[BEGIN Exercise input]
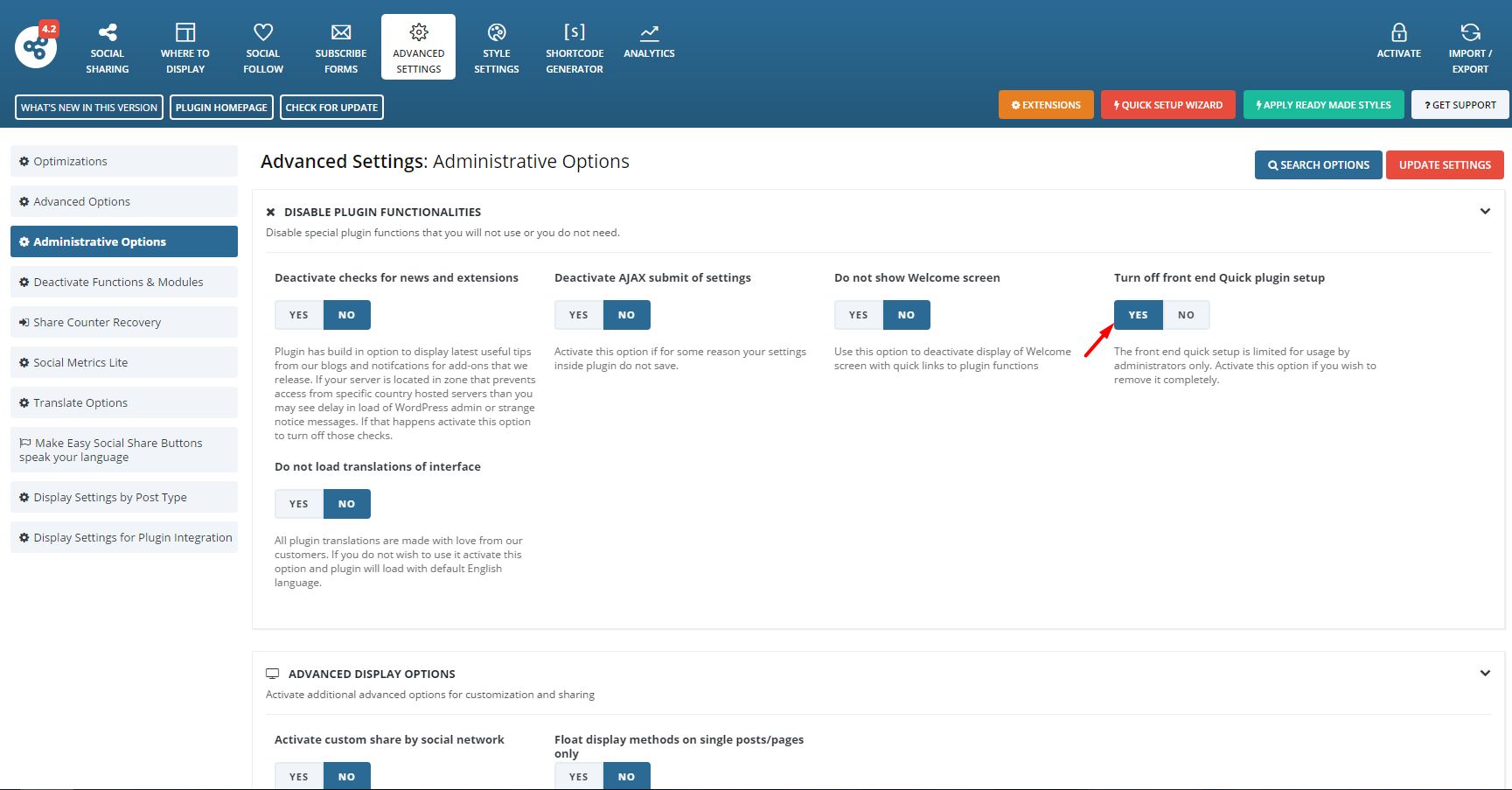1512x790 pixels.
Task: Open the Search Options button
Action: pos(1318,165)

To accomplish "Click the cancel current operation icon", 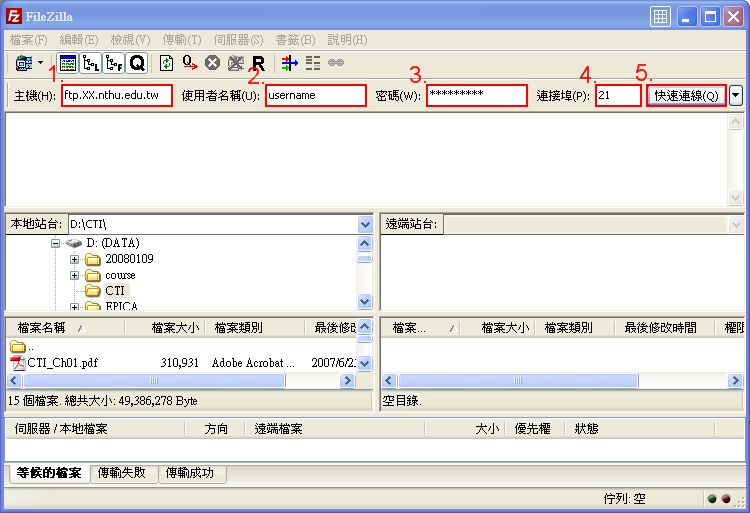I will coord(212,63).
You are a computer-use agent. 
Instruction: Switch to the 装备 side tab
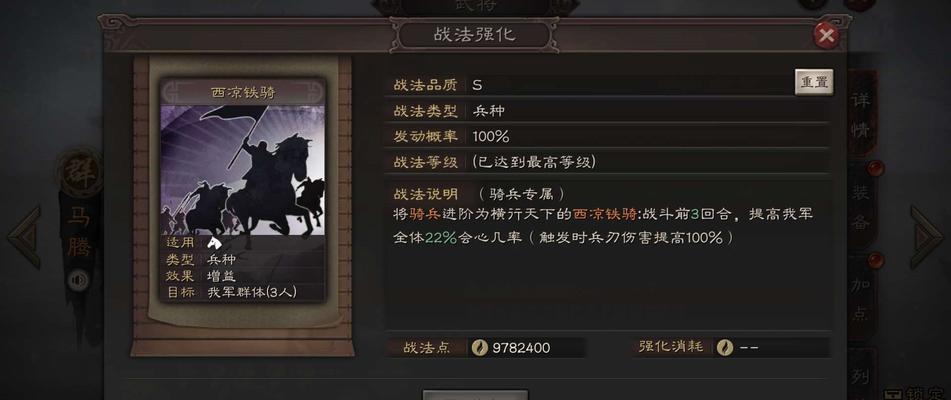(861, 207)
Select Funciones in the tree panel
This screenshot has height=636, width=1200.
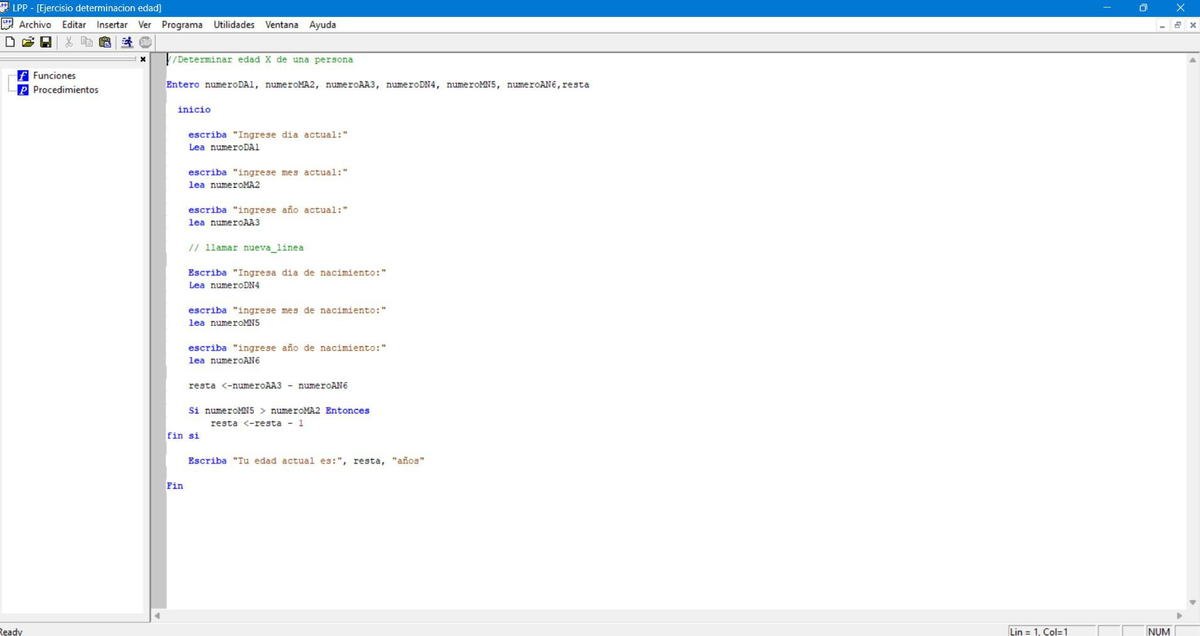(54, 76)
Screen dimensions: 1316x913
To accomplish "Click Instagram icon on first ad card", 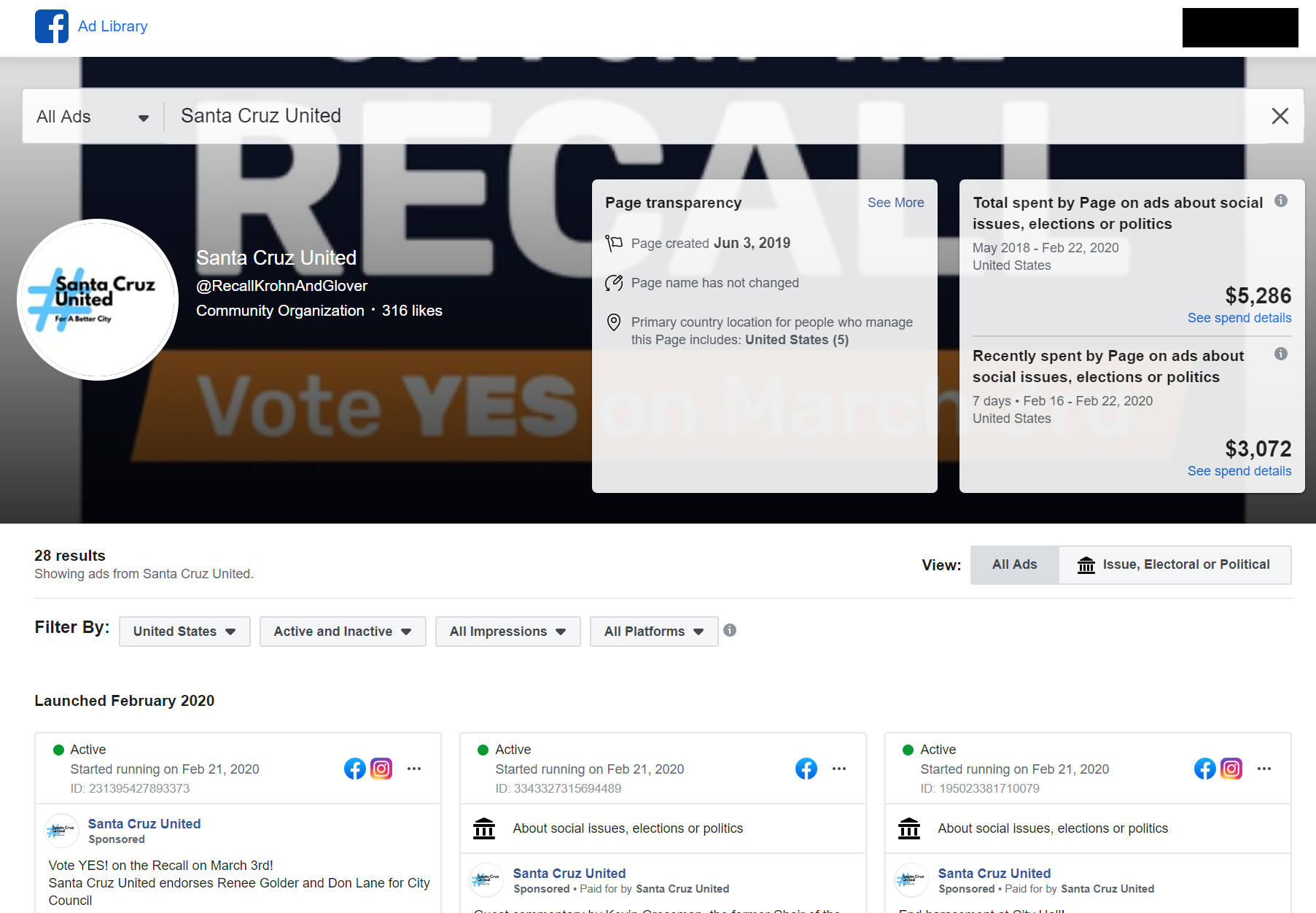I will pyautogui.click(x=381, y=769).
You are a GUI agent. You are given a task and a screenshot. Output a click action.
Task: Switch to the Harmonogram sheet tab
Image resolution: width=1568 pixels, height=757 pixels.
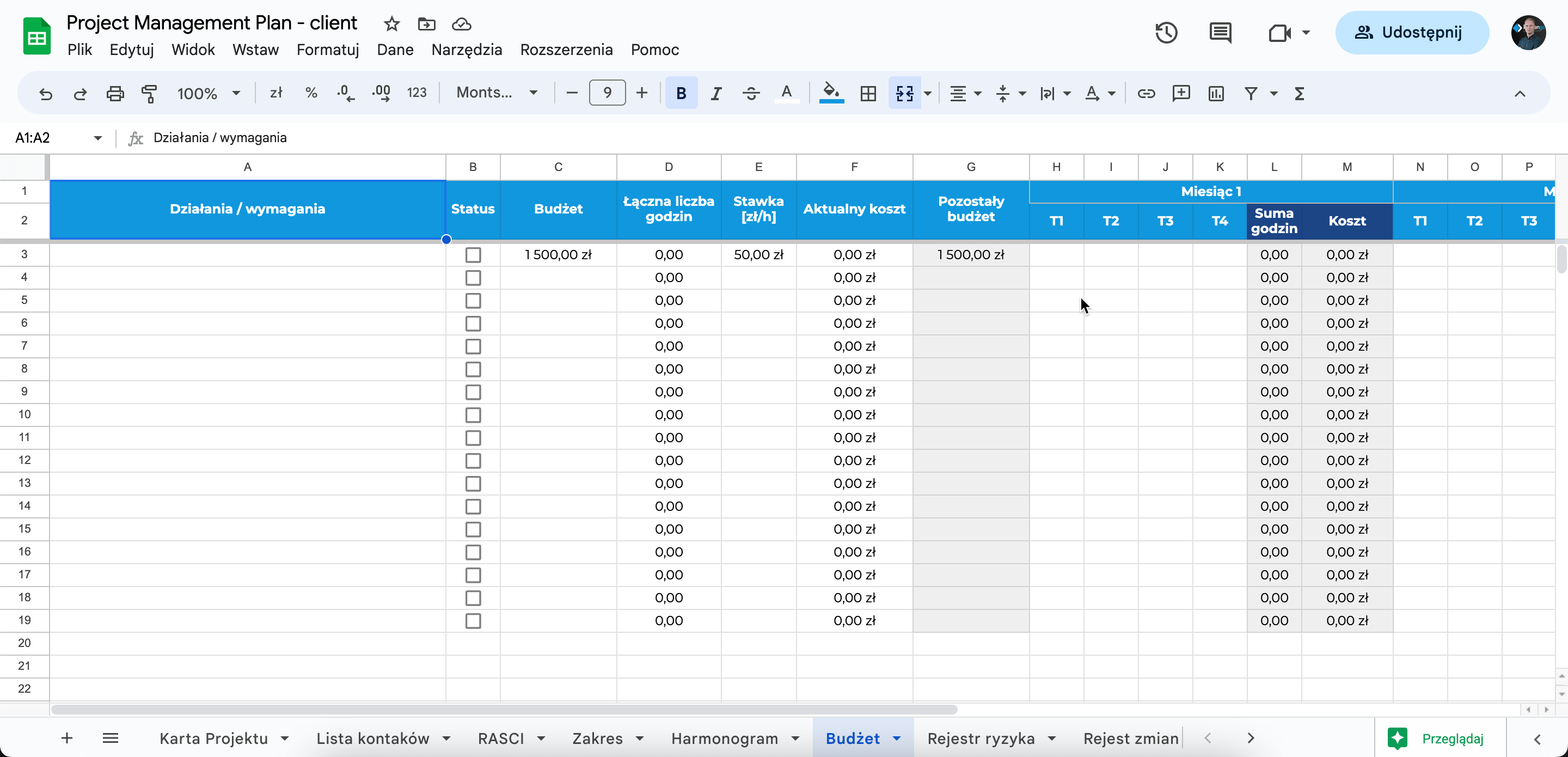click(724, 738)
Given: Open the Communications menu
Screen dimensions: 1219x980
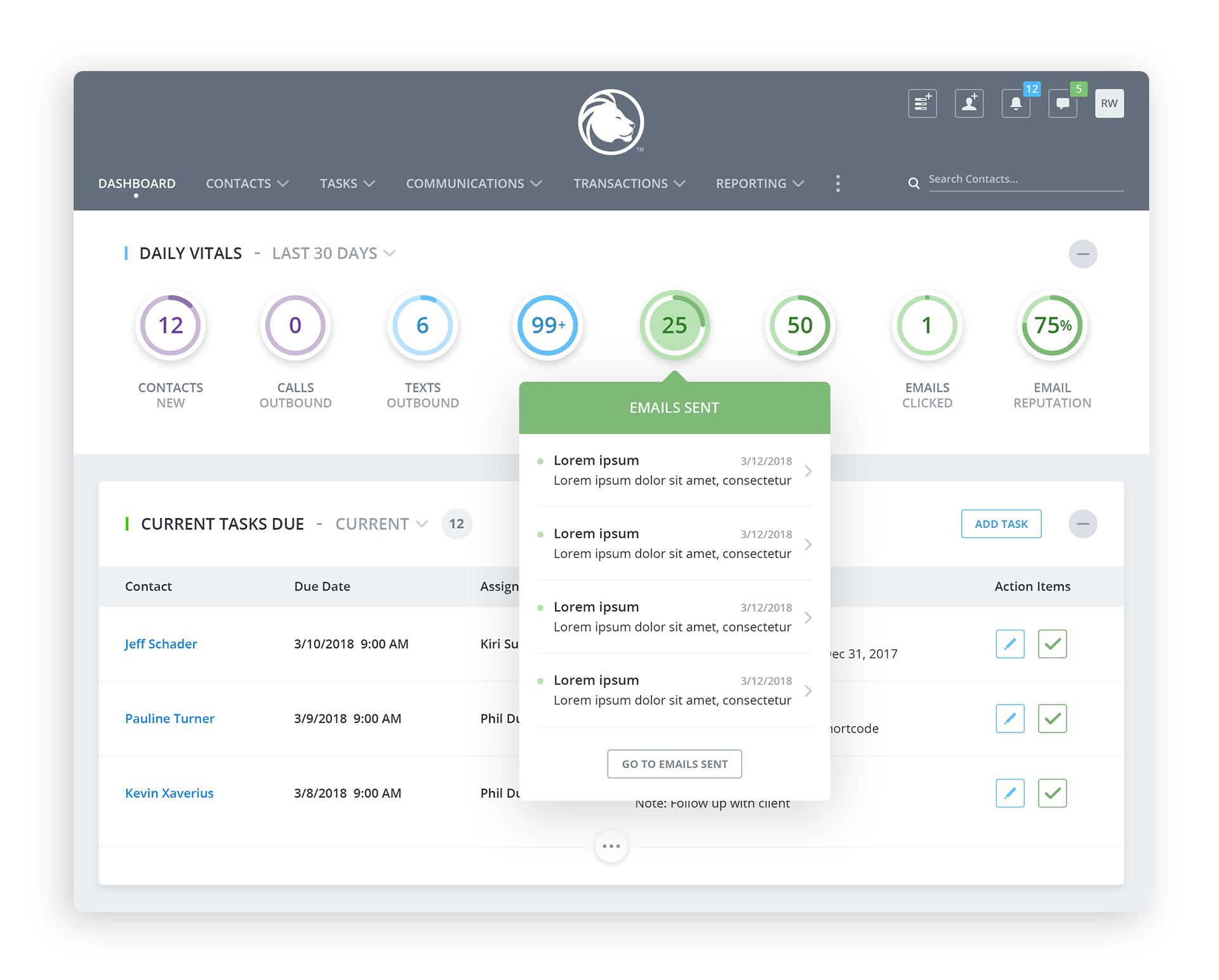Looking at the screenshot, I should pos(474,183).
[END Exercise input]
• Goal:
Which lines in the records above contain the string "dimensions"? Find each one and copy it out in full, matching case exactly.

• The response:
Screen dimensions: 1316x913
Screen dimensions: 1219x980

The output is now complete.